» **Work to complete**: Provide again, from the entries below, every line from the one containing "Viewport: 632px width, 391px" through the one containing "Task: Click the word lyrically in the tweet", exactly as written, and no other line.

Collected data entries
▬▬▬▬▬▬

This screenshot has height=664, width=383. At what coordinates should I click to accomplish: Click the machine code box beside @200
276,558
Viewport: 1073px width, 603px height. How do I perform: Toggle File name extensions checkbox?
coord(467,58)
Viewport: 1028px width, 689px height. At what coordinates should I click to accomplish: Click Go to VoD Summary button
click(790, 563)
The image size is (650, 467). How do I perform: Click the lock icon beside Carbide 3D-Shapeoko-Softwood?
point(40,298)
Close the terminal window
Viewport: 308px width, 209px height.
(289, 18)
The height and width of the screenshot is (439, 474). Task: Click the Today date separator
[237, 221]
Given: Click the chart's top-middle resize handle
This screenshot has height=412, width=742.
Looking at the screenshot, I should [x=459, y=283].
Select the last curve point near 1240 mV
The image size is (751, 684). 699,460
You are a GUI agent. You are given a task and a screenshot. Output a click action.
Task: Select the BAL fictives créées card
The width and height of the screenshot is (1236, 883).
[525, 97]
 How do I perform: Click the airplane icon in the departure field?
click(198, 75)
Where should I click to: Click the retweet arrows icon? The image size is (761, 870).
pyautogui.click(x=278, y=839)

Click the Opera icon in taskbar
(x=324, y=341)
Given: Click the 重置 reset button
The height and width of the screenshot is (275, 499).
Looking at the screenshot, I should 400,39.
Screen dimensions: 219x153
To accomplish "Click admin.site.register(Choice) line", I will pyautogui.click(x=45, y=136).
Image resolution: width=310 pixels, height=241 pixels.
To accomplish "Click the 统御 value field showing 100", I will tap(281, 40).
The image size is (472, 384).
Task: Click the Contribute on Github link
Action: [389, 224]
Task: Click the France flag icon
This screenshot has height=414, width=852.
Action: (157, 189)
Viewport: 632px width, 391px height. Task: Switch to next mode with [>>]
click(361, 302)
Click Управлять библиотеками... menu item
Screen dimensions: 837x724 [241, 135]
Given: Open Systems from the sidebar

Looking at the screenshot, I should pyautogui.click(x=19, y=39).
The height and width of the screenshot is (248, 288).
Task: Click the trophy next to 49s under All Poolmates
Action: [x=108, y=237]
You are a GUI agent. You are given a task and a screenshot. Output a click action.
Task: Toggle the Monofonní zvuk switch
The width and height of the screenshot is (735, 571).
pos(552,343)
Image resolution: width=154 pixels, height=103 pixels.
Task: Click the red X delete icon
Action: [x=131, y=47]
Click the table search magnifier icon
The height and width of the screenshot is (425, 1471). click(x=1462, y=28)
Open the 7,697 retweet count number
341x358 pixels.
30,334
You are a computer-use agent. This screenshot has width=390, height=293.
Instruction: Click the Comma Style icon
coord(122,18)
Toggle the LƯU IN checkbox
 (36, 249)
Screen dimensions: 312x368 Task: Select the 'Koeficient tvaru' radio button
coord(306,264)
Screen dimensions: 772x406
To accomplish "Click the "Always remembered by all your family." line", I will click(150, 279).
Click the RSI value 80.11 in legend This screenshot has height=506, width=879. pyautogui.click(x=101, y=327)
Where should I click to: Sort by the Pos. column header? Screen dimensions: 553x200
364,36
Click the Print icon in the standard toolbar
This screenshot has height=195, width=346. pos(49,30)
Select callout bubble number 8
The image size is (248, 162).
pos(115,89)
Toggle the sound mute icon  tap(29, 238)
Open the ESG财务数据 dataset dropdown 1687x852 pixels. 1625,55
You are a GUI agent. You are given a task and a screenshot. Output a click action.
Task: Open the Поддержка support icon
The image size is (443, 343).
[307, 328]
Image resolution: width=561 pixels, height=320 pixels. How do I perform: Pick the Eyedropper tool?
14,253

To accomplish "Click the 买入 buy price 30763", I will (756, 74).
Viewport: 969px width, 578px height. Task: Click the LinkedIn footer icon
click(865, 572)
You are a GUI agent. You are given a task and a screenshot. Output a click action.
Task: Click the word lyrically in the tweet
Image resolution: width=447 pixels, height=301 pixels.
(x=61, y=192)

▬▬▬▬▬▬

» **Answer for this exercise**:
Viewport: 632px width, 391px height. Task: Switch to next mode with [>>]
click(361, 302)
Click Управлять библиотеками... menu item
Screen dimensions: 837x724 [241, 135]
Given: Open Systems from the sidebar

Looking at the screenshot, I should pyautogui.click(x=19, y=39).
The height and width of the screenshot is (248, 288).
Task: Click the trophy next to 49s under All Poolmates
Action: [x=108, y=237]
You are a GUI agent. You are given a task and a screenshot. Output a click action.
Task: Toggle the Monofonní zvuk switch
The width and height of the screenshot is (735, 571).
pos(552,343)
Image resolution: width=154 pixels, height=103 pixels.
Task: Click the red X delete icon
Action: [x=131, y=47]
Click the table search magnifier icon
The height and width of the screenshot is (425, 1471). click(x=1462, y=28)
Open the 7,697 retweet count number
341x358 pixels.
30,334
You are a computer-use agent. This screenshot has width=390, height=293.
Instruction: Click the Comma Style icon
coord(122,18)
Toggle the LƯU IN checkbox
 (36, 249)
Screen dimensions: 312x368 Task: Select the 'Koeficient tvaru' radio button
coord(306,264)
Screen dimensions: 772x406
To accomplish "Click the "Always remembered by all your family." line", I will click(150, 279).
Click the RSI value 80.11 in legend This screenshot has height=506, width=879. pyautogui.click(x=101, y=327)
Where should I click to: Sort by the Pos. column header? Screen dimensions: 553x200
364,36
Click the Print icon in the standard toolbar
This screenshot has height=195, width=346. pos(49,30)
Select callout bubble number 8
The image size is (248, 162).
pos(115,89)
Toggle the sound mute icon  tap(29, 238)
Open the ESG财务数据 dataset dropdown 1687x852 pixels. 1625,55
You are a GUI agent. You are given a task and a screenshot. Output a click action.
Task: Open the Поддержка support icon
The image size is (443, 343).
[307, 328]
Image resolution: width=561 pixels, height=320 pixels. How do I perform: Pick the Eyedropper tool?
14,253

To accomplish "Click the 买入 buy price 30763", I will (756, 74).
Viewport: 969px width, 578px height. Task: Click the LinkedIn footer icon
click(865, 572)
You are a GUI agent. You are given a task and a screenshot. Output a click action.
Task: Click the word lyrically in the tweet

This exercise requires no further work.